Frisaro gives the example of Atlanta Braves catcher Evan Gattis as the type of player in whom the team would have interest. We know that the Marlins have enough pitching depth to survive failures from some of their prospects, but another way to manage those assets is to become a "buyer" and try and send one or two of those players away to acqurie talent that can fill a middle infield or catcher position for three to four years.
The part that I found interesting about those comments from Frisaro was the list of "untouchable" players. The most obvious inclusion is Jose Fernandez, who is set to be the team's ace for some time. The more questionable inclusions are three of teh team's 2013 keys to success, Nathan Eovaldi, Jacob Turner, and Henderson Alvarez.

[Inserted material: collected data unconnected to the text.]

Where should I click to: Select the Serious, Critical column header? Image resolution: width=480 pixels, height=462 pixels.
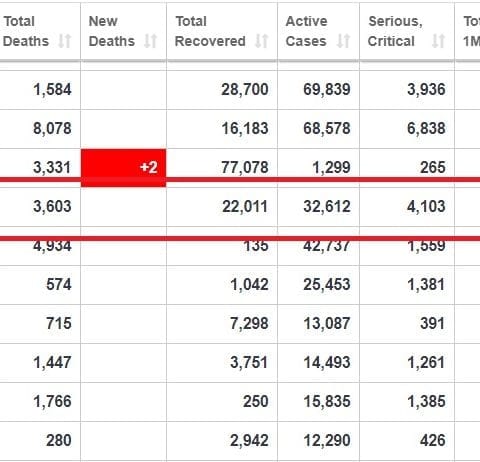pos(407,32)
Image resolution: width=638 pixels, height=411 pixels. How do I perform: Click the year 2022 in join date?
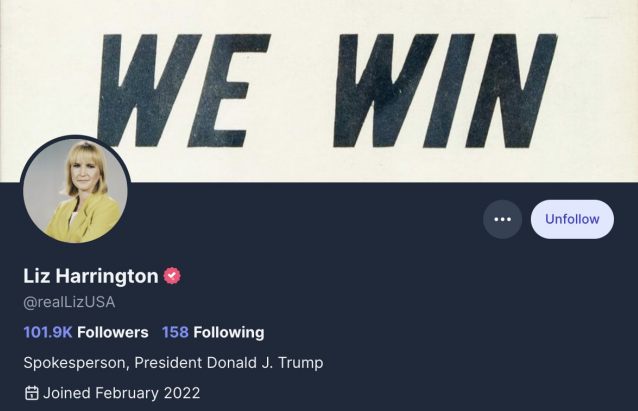pyautogui.click(x=182, y=393)
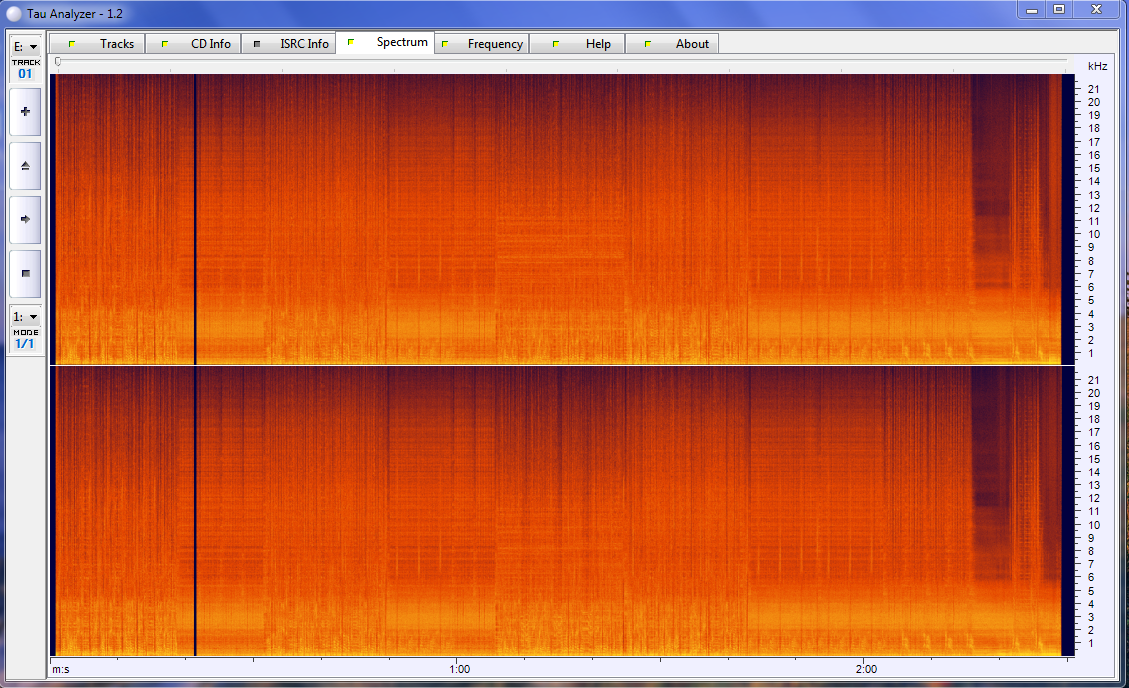This screenshot has width=1129, height=688.
Task: Play the current track using the plus/play button
Action: tap(24, 111)
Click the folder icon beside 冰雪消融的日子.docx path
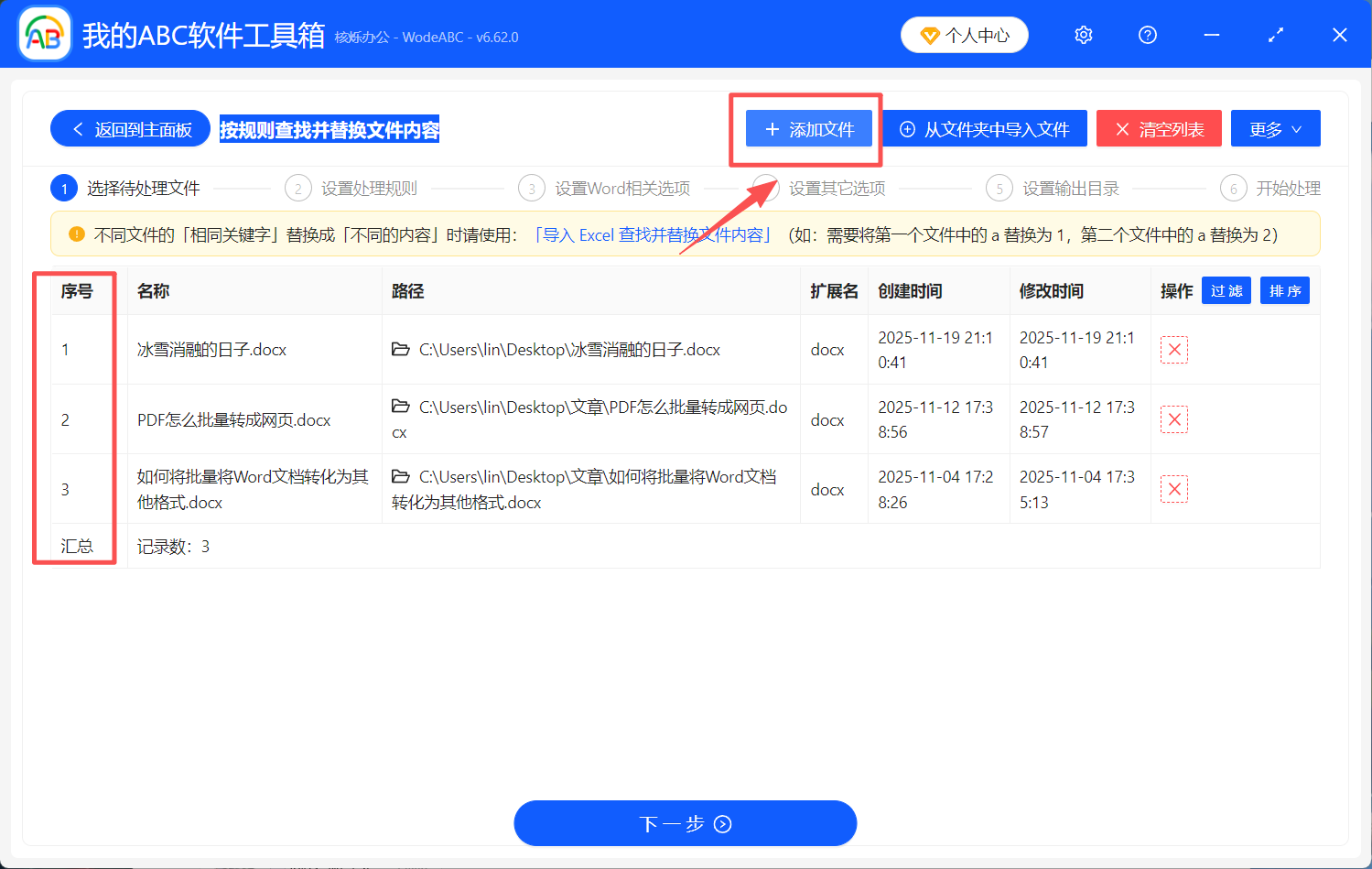Screen dimensions: 1372x869 click(x=401, y=349)
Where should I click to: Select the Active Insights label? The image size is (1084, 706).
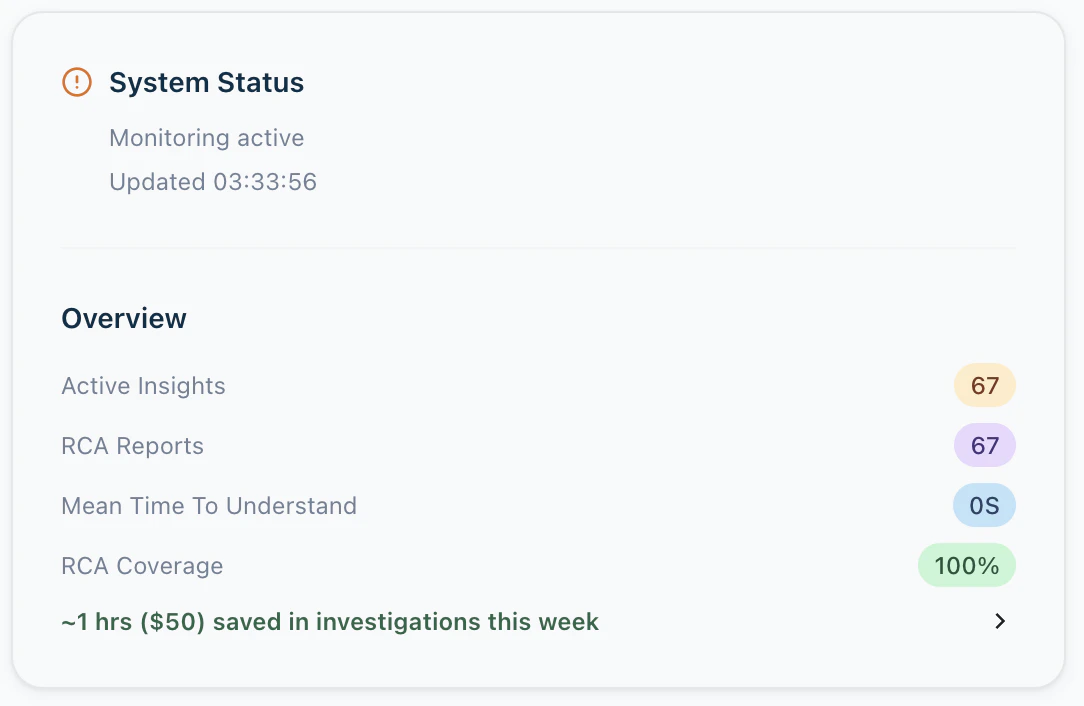pos(143,386)
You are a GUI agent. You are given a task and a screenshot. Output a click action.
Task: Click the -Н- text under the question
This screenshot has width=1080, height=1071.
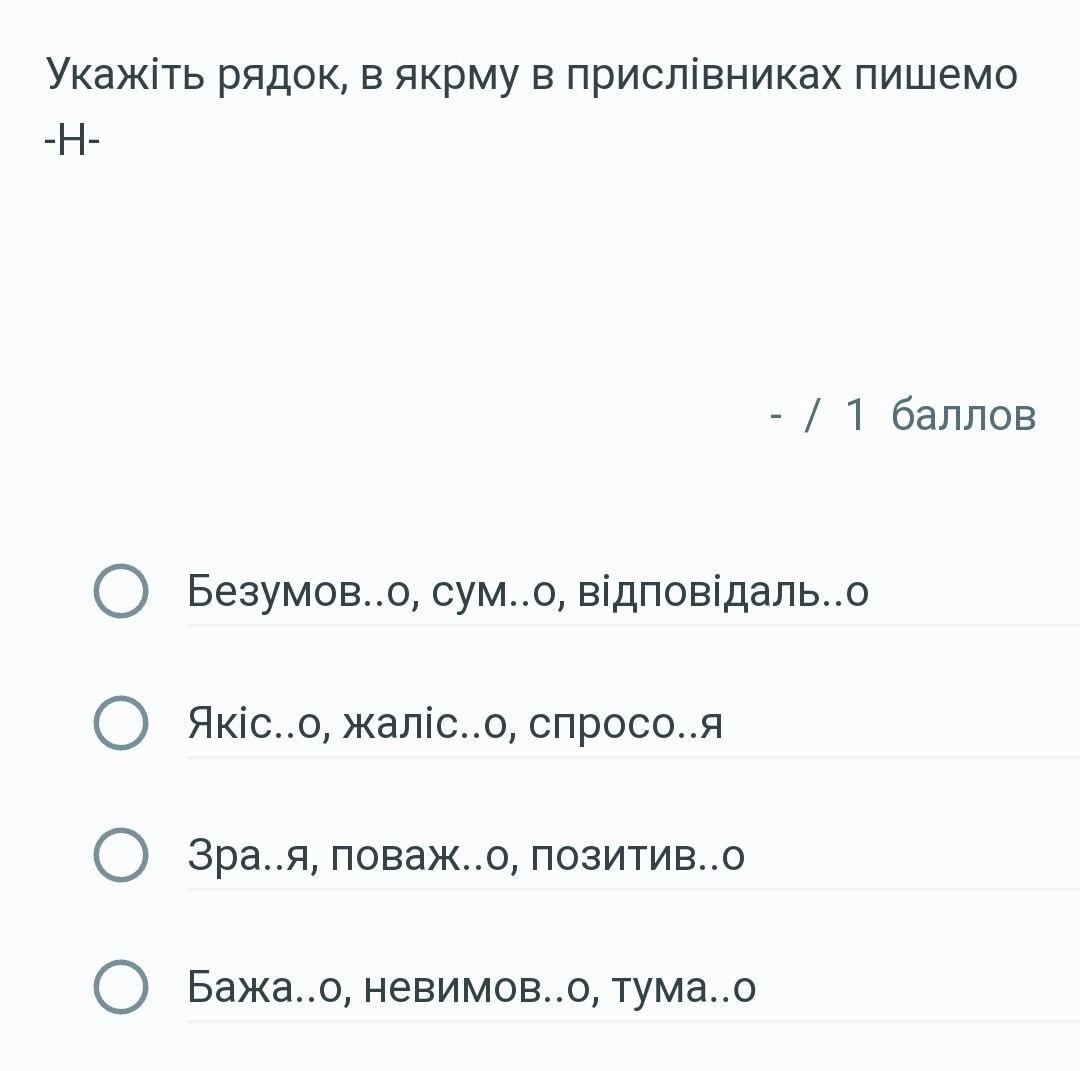click(72, 142)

This designation is understandable to a degree. Of the team's other top pitching prospects, only Andrew Heaney and Brian Flynn seem potentially ready for 2014. Naturally, the Fish would like three pitchers who are carrying decent numbers in the majors to populate their rotation next year. Tack that onto the trio's good ERAs in 2013 and you can understand why Miami would want to hold onto them.
But each of those players has a distinct, obvious flaw, and the Marlins would be wise to rank them internally. Which one of these guys holds the best promise going forward, and which one can the Fish most afford to trade? The following is a ranking based on the latest developments of the pitchers and is determined based on current and future performance considerations.
3. Henderson Alvarez
Alvarez has had a stellar start to the 2013 season, but he is also still the player with the weakest tools among the three starters. His sinker is still a highly effective pitch, but his arsenal remains one that fails to get strikeouts, and his early lack of ground balls (49.4 percent) is not encouraging. The rest of Alvarez's pitches are so underwhelming right now that his growth is likely limited. The absolute best thing that can happen to him is that he has a long, effective career like those of Derek Lowe or Tim Hudson if he improves on his control. But he is still a long ways away from that.
2. Jacob Turner
Before the season, I had Turner as the most promising player in the group of five young prospects this season, but despite his solid return to the majors, there are legitimate concerns abut his game. It took a minor league demotion to start the year and his subsequent struggles in Triple-A to overcome his prospect pedigree as a "control pitcher" and highlight his difficulties placing pitches. The lack of control (or perhaps it is command in this case) has not hurt his walk rate, but it has bitten into his strikeouts and probably helped cause some of the hard-hit balls he has seen throughout his career. He still holds the promise of a top prospect, but it is clear at this point that he would have to take a leap from this level of production to become an above average starter, because his current arsenal will not get him there.
1. Nathan Eovaldi
Eovaldi's ascent to the top of the list of Major League ready pitchers acquired in recent trade by the Fish is a surprising one. Turner was once an elite prospect, and Alvarez had a solid 10-start beginning just two years ago. Eovaldi is also the oldest of the three players, a little less than two months older than the 23-year-old Alvarez.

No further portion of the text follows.